ARTH Courses | ARTH 200 Assignments

Manet's Olympia

Manet's painting of Olympia which he painted in 1863 was exhibited in the Salon of 1865:

In creating this image, he was placing it within the whole discourse of the nude in Western Art especially contemporary French painting. Compare it to the images collected on the page entitled Nineteenth Century Images of the Nude. Identify significant parallels to other nineteenth century images. It is well known that Manet based his painting on Titian's Venus of Urbino which Manet had copied in Florence in 1853:

Compare these two works closely. Pay attention to the significant changes Manet has introduced in his figure.

When Manet exhibited Olympia at the Salon of 1865, it was greeted with intense ridicule. The popular press published satires like the following:

The following are excerpts from the popular press responding to the exhibition of Olympia:

This excerpt is from a Salon review which appeared in the paper La France:

Each day [Olympia] is surrounded by a crowd of visitors, and in this constantly changing group, reflections and observations are made out loud which spare the picture no part of the truth. Some people are delighted, they think it a joke that they want to look as if they understood; others observe the thing seriously and show their neighbour, here a well-placed tone, and there a hand which is improper, but richly painted; finally one sees painters whose work was rejected by the salon jury this year --and there is the proof that they do exist-- standing in front of the picture, beside themselves with spite and indignation. Very probably everyone is right to some extent, and such diverse opinions are authorized by the incredible irregularities of Monsieur Manet's work. He has shown mere sketches. Yet we are not of the opinion, which is too widespread, that his negligence is a parti pris on his part, a sort of ironic defiance hurled at the jury and the public. The jury would certainly have distinguished a studio jape from an unsatisfactory work of art, and would have closed the doors of the Palais des Champs-Elysées against it. From another point of view, an artist cannot treat the public lightly without compromising his reputation, which sometimes never recovers; and Monsieur Manet, who appears at each exhibition, is certainly pursuing something other than the sad celebrity obtained by such perilous procedures. We prefer to think he has made a mistake. And what is his aim? His canvases are too unfinished for us to possibly tell.
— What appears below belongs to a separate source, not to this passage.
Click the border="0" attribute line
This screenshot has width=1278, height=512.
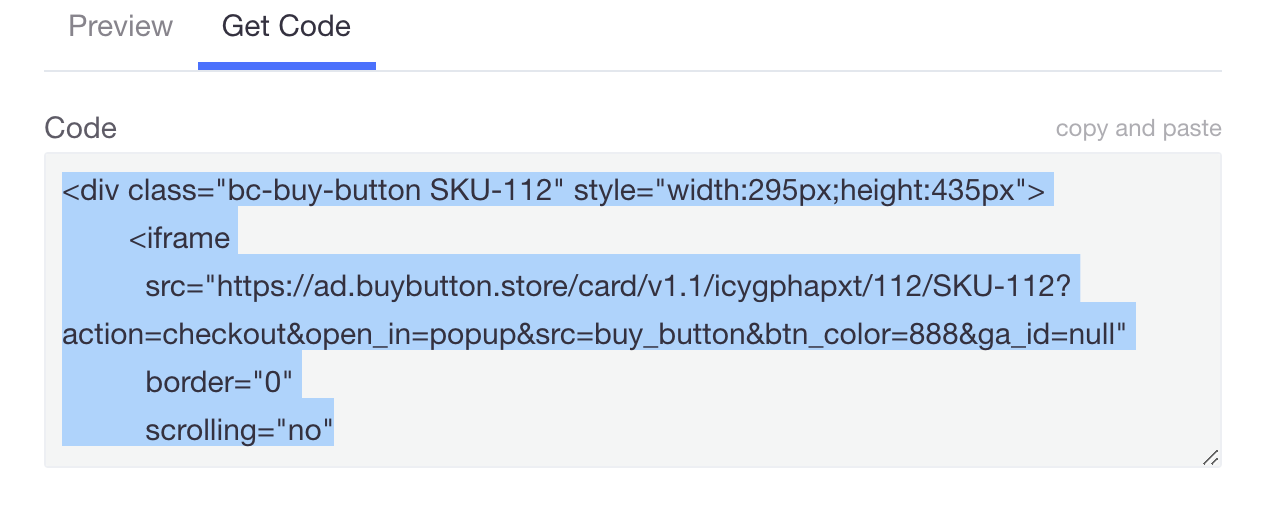(218, 383)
The following is from the journal La Fraternité Littéraire:
What verse! What a picture! Olympia awakes, weary from ... dreaming. She has had a bad night, that is evident. Insomnia and colic have disturbed her serenity; her color indicates as much. There are two "black messengers": a cat which has been unfortunately flattened between two railway sleepers; a negress who has nothing about her that "recalls the amourous night" unless it be a bouquet bought at the florist's on the corner, and paid for by Monsieur Arthur, which tells me a great deal about Olympia. Arthur is certainly in the antechamber waiting.

Modern discussions of Olympia regularly compare it to paintings like Alexandre Cabanel's The Birth of Venus:

When it was exhibited at the Salon of 1863, the Cabanel was considered one of the major works of the exhibition. It was acquired by Napoleon III. Today, while the Manet painting is considered to be one of the major monuments of western painting, the Cabanel painting has faded into obscurity until recent years when art historians have begun to reconsider academic painting.
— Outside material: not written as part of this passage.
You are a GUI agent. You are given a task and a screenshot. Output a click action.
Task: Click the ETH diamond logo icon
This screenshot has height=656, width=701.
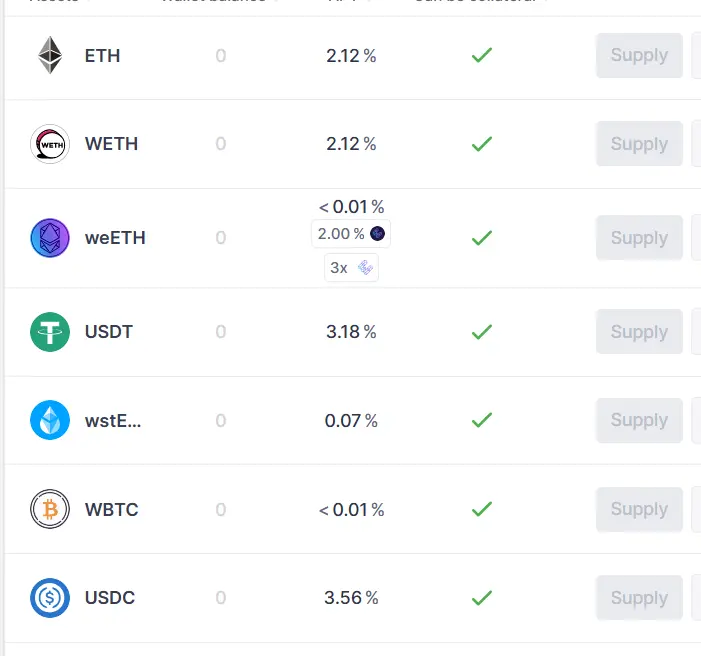pos(50,55)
A lesson to be learned is that what can be scandalous for one generation can be considered to be canonical in another. It is instructive to compare the public outcry over the exhibition of Olympia to the response to the Brooklyn Museum show during the Fall of 1999 entitled Sensation. Why would Manet's painting be so scandalous?

Excerpt from T.J. Clark's "Olympia's Choice," The Painting of Modern Life: Paris in the Art of Manet and his Followers:

p.131: A nude...is a picture for men to look at, in which Woman is constructed as an object of somebody else's desire. Nothing I go on to say about Olympia is meant to suggest that Manet's painting escapes that wider determination, or even escaped it once upon a time, in the 1865 Salon. It was meant as a nude and finally taken as one; the texts I have collected should not be read as so many indices of defeat in that project, but, rather, for signs of difficulty surmounted. The critics were obliged to take a metaphorical detour, produce their own hesitations, play with the picture's recalcitrance, before they declared it a nude of some kind --comic perhaps, or obscene, or incompletely painted. Nonetheless, the difficulties counted in 1865: the anger and the uncertainty were not simply ersatz. The anger needs explaining, therefore; even if, in the critics' writing, it is already presented in retrospect, as a kind of fiction.

I have argued the gist of the matter already. Olympia is depicted as nude and courtisane, but also as naked and insoumise; the one identity is the form of the other, but the two are put together in such a way as to make each contingent and unfinished. The case is particularly clear when it comes to the picture's obvious main subject: Olympia's beauty, her sexual power, and how that relates to her body's being female. It is sometimes /p. 132: said --it was already in 1865-- that Olympia is not female at all, or only partly so. She is masculine or "masculinized"; she is "boyish," agressive, or androgynous. None of these words strikes me as the right one, but they all indicate quite well why the viewer is uncertain. It is because he cannot easily make Olympia a Woman that he wants to make her a man; she has to be something less or more or otherwise aberrant. This seems to me wrongheaded: surely Olympia's sexual identity is not in doubt; it is how it belongs to her that is the problem.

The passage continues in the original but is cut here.